Le grand artiste, avec les otages de Calais, il n’a vraiment pas de chance. Le banquier qui était le dépositaire des fonds a pris la fuite, et Rodin ne sait pas s’il pourra être payé, et cependant l’ouvrage est si avancé qu’il faut l’achever, et pour le finir, ça va lui coûter 4 500 francs de modèles, d’atelier.
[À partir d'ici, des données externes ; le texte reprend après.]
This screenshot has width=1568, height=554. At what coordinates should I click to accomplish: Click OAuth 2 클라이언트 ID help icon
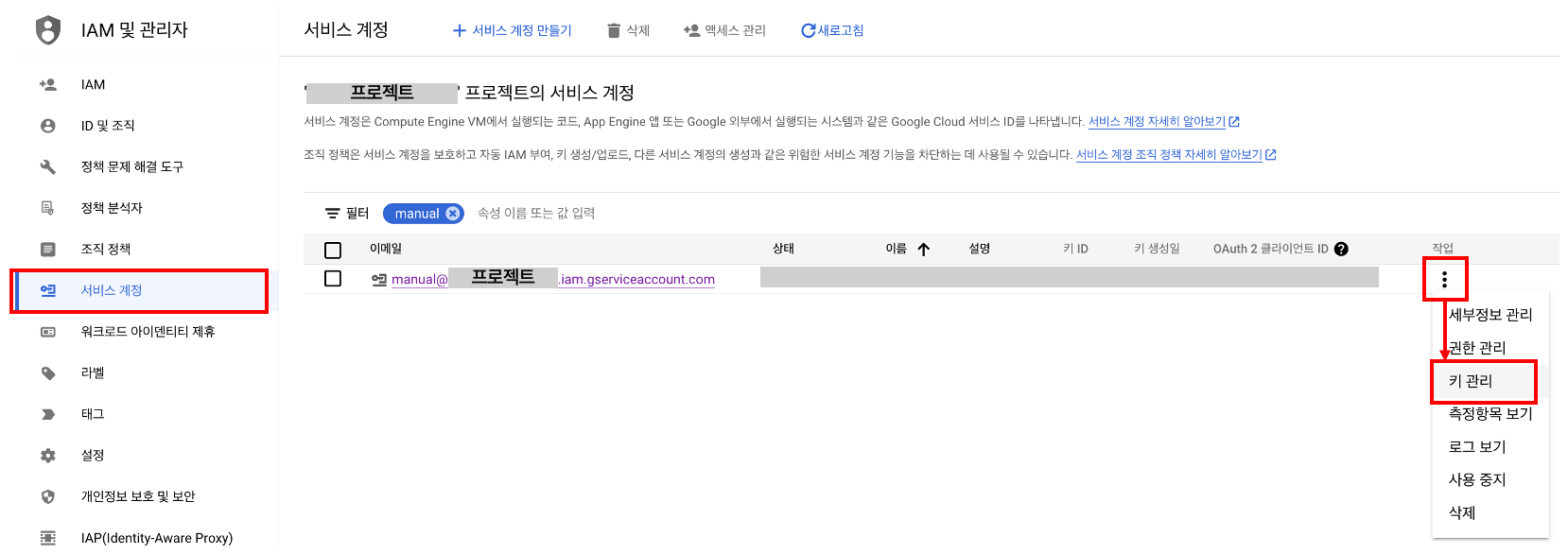(1341, 250)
De son atelier du boulevard de Vaugirard, Rodin nous mène à son atelier près de l’École-Militaire, voir sa fameuse porte, destinée au palais futur des Arts décoratifs. C’est sur les deux immenses panneaux, un fouillis, un emmêlement, un enchevêtrement, quelque chose comme la concrétion d’un banc de madrépores. Puis, au bout de quelques secondes, le regard perçoit dans ces apparences de madrépores du premier moment, les ressauts et les rentrants, les saillies et les cavités de tout un monde de délicieuses petites académies, pour ainsi dire, remuantes, que la sculpture de Rodin a l’air d’emprunter à l’épique dégringolade du « Jugement dernier » de Michel-Ange, et même à de certaines ruées de multitudes, dans les tableaux de Delacroix, et cela avec un relief sans exemple, et que lui seul et Dalou ont osé.